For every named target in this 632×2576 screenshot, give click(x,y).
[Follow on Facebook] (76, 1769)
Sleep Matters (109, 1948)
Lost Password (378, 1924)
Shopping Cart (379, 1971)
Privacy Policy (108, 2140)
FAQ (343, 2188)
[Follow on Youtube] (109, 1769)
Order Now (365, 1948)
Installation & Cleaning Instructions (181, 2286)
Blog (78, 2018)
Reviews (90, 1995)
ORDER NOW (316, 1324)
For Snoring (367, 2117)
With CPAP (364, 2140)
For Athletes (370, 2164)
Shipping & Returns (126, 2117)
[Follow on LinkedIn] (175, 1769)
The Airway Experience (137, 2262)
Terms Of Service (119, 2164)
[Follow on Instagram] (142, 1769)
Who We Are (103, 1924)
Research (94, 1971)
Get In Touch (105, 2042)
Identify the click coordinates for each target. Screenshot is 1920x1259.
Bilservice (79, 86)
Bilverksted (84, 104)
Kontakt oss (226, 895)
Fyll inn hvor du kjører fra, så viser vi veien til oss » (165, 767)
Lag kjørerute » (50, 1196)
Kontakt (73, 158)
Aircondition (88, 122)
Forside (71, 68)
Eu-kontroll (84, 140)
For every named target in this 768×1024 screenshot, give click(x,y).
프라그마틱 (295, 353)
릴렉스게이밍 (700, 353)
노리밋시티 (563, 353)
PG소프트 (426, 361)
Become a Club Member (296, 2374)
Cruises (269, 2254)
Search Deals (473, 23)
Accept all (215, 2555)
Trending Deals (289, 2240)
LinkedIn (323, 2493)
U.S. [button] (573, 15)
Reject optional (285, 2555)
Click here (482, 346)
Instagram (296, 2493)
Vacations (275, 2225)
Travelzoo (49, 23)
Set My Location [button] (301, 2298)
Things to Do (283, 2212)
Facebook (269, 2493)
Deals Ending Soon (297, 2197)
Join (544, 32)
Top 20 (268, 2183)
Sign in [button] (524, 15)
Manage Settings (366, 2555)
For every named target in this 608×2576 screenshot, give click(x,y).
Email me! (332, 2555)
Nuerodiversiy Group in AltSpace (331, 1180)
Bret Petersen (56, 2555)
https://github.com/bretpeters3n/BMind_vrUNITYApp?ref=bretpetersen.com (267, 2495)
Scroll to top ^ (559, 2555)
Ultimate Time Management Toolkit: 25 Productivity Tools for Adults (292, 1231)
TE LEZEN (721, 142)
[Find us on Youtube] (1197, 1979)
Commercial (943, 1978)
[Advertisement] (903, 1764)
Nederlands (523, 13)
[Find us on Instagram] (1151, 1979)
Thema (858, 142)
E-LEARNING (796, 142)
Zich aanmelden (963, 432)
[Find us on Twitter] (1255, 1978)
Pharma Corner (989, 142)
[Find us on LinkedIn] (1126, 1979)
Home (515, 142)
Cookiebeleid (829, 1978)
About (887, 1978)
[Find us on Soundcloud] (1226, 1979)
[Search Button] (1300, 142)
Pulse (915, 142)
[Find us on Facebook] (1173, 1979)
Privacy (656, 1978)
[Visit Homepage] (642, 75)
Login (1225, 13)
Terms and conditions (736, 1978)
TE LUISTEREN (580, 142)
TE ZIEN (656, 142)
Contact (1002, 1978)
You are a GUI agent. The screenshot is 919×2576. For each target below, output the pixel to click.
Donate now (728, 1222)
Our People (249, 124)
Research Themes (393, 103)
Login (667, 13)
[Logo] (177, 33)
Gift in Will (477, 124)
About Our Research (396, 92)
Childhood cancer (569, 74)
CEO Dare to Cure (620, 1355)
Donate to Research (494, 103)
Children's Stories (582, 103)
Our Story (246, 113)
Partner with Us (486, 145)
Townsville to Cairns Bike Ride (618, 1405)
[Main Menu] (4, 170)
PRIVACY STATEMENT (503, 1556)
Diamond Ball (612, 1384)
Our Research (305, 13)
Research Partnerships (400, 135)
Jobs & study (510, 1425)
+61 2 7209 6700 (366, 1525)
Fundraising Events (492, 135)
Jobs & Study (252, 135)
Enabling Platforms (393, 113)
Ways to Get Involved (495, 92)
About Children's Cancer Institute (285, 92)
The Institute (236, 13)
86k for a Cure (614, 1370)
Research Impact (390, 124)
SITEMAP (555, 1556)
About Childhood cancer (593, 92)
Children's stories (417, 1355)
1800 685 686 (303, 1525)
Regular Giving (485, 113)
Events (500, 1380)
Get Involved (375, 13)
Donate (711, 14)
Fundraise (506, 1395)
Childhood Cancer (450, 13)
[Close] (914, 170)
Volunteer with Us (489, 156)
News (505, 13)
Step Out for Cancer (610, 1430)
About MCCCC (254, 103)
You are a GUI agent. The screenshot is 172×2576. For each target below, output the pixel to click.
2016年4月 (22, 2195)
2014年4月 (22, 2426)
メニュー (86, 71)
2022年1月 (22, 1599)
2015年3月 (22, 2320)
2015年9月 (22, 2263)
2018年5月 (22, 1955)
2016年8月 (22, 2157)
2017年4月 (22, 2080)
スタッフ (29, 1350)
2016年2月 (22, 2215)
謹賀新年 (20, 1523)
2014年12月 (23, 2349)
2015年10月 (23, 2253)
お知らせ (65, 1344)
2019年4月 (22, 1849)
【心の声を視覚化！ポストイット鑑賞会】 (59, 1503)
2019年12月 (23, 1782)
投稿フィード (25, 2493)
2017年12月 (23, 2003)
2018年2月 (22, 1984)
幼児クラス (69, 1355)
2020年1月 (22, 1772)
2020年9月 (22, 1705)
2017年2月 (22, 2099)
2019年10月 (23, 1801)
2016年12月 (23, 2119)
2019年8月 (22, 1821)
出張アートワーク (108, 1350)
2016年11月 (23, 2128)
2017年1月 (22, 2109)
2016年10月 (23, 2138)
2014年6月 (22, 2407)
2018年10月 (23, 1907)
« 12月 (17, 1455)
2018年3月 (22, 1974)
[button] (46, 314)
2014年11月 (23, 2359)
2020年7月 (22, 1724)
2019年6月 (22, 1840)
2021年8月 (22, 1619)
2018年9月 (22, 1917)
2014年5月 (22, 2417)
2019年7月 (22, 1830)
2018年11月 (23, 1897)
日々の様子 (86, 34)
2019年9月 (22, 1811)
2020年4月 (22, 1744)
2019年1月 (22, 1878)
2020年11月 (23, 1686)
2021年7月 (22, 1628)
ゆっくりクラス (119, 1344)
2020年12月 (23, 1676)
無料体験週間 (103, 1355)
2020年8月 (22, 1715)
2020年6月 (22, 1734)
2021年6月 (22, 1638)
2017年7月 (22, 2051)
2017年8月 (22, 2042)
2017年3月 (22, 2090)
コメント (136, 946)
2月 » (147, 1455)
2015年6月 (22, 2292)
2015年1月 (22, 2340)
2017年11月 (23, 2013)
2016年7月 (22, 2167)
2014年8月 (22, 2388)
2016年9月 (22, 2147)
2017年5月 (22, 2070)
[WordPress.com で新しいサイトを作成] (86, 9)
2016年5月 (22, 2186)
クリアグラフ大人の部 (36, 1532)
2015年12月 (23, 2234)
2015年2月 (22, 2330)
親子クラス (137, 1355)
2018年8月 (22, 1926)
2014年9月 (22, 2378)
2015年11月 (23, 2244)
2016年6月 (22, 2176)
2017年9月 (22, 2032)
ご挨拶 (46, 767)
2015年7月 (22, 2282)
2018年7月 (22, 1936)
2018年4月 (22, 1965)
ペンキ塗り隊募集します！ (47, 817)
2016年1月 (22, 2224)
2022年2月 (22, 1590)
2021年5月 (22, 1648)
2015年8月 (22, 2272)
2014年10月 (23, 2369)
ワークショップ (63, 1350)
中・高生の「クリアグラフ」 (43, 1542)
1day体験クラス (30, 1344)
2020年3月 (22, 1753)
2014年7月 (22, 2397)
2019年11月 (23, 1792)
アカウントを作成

- - - - - - -

| YOUR OBJECTIVE |
Your answer must consist only of the lines from the start of the records above through the line with "Email me! (332, 2555)", each retyped exactly.

| REPLY |
For every named target in this 632×2576 screenshot, give click(x,y).
[Follow on Facebook] (76, 1769)
Sleep Matters (109, 1948)
Lost Password (378, 1924)
Shopping Cart (379, 1971)
Privacy Policy (108, 2140)
FAQ (343, 2188)
[Follow on Youtube] (109, 1769)
Order Now (365, 1948)
Installation & Cleaning Instructions (181, 2286)
Blog (78, 2018)
Reviews (90, 1995)
ORDER NOW (316, 1324)
For Snoring (367, 2117)
With CPAP (364, 2140)
For Athletes (370, 2164)
Shipping & Returns (126, 2117)
[Follow on LinkedIn] (175, 1769)
The Airway Experience (137, 2262)
Terms Of Service (119, 2164)
[Follow on Instagram] (142, 1769)
Who We Are (103, 1924)
Research (94, 1971)
Get In Touch (105, 2042)
Identify the click coordinates for each target. Screenshot is 1920x1259.
Bilservice (79, 86)
Bilverksted (84, 104)
Kontakt oss (226, 895)
Fyll inn hvor du kjører fra, så viser vi veien til oss » (165, 767)
Lag kjørerute » (50, 1196)
Kontakt (73, 158)
Aircondition (88, 122)
Forside (71, 68)
Eu-kontroll (84, 140)
For every named target in this 768×1024 screenshot, give click(x,y).
프라그마틱 (295, 353)
릴렉스게이밍 (700, 353)
노리밋시티 (563, 353)
PG소프트 (426, 361)
Become a Club Member (296, 2374)
Cruises (269, 2254)
Search Deals (473, 23)
Accept all (215, 2555)
Trending Deals (289, 2240)
LinkedIn (323, 2493)
U.S. [button] (573, 15)
Reject optional (285, 2555)
Click here (482, 346)
Instagram (296, 2493)
Vacations (275, 2225)
Travelzoo (49, 23)
Set My Location [button] (301, 2298)
Things to Do (283, 2212)
Facebook (269, 2493)
Deals Ending Soon (297, 2197)
Join (544, 32)
Top 20 (268, 2183)
Sign in [button] (524, 15)
Manage Settings (366, 2555)
For every named target in this 608×2576 screenshot, give click(x,y).
Email me! (332, 2555)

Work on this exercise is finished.